■ **Work item**:
Would you please state how many lines in the entries contain the word "computer"? Only the number should be given.

■ **Materials provided**:

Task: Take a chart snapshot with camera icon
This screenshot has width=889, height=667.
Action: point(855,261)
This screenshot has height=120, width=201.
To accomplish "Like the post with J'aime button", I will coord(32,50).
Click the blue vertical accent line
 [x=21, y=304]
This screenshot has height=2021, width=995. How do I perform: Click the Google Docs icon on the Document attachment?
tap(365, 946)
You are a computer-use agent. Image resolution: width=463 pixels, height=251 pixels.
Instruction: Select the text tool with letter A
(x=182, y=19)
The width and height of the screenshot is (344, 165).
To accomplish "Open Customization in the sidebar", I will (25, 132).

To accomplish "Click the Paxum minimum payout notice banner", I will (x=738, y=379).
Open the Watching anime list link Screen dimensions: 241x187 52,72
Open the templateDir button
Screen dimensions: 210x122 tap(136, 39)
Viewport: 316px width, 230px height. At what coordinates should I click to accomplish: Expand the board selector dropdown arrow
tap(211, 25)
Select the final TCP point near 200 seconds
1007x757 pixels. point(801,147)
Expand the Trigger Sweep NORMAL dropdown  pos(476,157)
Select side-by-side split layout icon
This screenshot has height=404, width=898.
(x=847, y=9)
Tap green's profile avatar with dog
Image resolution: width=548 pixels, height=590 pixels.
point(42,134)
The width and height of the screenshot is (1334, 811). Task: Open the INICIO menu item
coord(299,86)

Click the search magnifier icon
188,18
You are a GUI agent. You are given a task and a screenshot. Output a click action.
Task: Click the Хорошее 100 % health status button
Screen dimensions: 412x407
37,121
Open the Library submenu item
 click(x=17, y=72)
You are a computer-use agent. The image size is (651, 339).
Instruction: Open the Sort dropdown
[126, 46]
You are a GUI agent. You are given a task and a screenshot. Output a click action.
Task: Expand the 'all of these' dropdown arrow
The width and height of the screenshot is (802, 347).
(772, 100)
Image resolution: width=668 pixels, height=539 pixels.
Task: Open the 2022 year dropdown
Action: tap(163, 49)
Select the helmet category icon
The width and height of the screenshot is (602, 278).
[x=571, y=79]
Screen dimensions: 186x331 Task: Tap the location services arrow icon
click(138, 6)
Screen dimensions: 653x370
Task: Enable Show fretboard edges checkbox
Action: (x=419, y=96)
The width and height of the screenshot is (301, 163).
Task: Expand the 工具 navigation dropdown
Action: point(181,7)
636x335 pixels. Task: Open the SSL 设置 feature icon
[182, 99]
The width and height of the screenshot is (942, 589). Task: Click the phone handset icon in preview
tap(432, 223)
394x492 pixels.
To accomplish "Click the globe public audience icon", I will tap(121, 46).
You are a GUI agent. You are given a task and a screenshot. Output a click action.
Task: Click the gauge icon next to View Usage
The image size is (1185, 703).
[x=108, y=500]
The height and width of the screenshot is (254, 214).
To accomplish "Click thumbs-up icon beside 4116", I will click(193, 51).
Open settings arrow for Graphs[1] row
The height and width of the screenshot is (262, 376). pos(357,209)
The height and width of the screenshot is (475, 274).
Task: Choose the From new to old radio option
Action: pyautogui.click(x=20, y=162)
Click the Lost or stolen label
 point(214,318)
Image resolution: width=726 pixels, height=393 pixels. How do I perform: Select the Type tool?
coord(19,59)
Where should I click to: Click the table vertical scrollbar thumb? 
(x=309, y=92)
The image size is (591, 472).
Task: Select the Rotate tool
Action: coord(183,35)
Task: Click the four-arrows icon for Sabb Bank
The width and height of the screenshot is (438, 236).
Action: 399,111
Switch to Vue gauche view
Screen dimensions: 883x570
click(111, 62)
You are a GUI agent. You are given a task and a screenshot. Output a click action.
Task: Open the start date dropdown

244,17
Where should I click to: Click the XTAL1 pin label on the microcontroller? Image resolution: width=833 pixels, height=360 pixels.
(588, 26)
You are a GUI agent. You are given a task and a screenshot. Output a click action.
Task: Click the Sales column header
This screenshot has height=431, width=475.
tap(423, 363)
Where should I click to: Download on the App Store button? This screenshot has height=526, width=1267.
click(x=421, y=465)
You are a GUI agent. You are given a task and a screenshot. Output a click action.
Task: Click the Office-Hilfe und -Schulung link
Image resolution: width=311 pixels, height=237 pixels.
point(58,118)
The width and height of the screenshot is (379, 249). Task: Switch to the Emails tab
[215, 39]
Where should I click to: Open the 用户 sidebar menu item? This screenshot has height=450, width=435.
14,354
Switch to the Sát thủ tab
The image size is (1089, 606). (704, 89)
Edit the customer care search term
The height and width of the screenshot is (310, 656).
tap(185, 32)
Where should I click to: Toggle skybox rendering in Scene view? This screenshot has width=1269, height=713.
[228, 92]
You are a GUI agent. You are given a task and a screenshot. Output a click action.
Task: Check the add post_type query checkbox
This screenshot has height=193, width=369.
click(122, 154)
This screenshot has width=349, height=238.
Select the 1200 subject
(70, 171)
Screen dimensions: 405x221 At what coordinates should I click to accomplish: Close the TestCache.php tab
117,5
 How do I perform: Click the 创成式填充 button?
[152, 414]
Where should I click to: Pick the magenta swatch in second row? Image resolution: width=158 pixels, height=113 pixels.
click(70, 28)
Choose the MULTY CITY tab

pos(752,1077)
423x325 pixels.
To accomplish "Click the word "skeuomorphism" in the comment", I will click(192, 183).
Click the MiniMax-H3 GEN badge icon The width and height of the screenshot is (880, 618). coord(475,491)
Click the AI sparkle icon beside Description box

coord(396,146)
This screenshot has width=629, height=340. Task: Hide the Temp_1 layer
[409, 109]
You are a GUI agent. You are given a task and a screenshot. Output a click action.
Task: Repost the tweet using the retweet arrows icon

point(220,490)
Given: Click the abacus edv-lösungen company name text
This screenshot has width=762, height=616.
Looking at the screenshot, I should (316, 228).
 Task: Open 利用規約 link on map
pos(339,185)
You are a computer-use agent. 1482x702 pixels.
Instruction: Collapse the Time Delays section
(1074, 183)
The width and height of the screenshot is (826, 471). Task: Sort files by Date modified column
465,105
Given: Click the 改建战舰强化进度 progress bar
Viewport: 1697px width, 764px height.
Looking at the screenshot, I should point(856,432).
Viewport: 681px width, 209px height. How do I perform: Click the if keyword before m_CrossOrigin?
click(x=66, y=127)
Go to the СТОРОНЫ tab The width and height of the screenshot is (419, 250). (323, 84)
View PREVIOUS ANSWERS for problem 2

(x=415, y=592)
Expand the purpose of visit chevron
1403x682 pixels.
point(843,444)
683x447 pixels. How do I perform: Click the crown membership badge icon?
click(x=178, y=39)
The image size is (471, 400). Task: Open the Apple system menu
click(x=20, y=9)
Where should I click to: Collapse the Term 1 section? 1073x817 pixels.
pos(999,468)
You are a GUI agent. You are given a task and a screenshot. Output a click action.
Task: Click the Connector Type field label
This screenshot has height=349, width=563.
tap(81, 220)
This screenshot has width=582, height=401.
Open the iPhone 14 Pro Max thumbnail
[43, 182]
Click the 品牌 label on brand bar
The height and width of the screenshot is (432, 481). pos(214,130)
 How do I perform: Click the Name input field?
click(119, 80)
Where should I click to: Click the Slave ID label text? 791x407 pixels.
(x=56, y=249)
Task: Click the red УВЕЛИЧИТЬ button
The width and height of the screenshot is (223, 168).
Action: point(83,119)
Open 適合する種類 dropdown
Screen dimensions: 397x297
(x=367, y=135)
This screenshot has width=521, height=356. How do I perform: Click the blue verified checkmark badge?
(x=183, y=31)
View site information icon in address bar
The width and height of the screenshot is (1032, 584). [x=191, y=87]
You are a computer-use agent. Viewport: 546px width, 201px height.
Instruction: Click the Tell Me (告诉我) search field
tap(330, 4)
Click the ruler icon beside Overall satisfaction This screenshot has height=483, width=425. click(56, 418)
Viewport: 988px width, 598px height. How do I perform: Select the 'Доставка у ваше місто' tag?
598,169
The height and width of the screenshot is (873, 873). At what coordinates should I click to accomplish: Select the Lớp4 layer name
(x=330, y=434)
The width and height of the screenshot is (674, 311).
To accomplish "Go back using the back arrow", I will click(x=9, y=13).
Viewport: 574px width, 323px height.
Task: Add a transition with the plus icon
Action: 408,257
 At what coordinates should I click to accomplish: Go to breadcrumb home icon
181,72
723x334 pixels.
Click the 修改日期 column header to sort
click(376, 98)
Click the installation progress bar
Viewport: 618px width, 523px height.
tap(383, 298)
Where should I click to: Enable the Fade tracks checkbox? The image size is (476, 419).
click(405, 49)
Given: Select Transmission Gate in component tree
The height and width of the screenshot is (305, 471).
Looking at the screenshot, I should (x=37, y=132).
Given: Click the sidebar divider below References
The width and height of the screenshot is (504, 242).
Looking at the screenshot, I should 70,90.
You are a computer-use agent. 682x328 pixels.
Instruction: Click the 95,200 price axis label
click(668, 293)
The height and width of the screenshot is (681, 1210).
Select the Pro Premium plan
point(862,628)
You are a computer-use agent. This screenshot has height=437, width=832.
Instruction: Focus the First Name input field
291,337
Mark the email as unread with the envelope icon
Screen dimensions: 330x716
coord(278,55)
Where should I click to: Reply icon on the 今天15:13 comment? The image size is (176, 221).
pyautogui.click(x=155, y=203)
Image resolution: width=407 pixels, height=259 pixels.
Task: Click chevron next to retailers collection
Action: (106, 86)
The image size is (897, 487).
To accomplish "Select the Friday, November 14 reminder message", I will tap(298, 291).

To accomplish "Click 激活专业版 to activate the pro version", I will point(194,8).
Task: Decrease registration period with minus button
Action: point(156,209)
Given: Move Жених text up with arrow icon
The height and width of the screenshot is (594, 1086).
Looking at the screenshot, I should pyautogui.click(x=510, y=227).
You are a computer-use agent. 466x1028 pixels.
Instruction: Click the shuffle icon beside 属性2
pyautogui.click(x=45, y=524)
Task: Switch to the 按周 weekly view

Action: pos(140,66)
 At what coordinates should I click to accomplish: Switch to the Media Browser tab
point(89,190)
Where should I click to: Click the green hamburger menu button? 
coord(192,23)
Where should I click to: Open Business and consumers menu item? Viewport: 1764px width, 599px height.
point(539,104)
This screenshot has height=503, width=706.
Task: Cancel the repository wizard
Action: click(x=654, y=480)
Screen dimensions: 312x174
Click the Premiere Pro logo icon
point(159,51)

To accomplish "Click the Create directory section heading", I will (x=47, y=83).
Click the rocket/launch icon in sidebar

■ **Task answer**:
7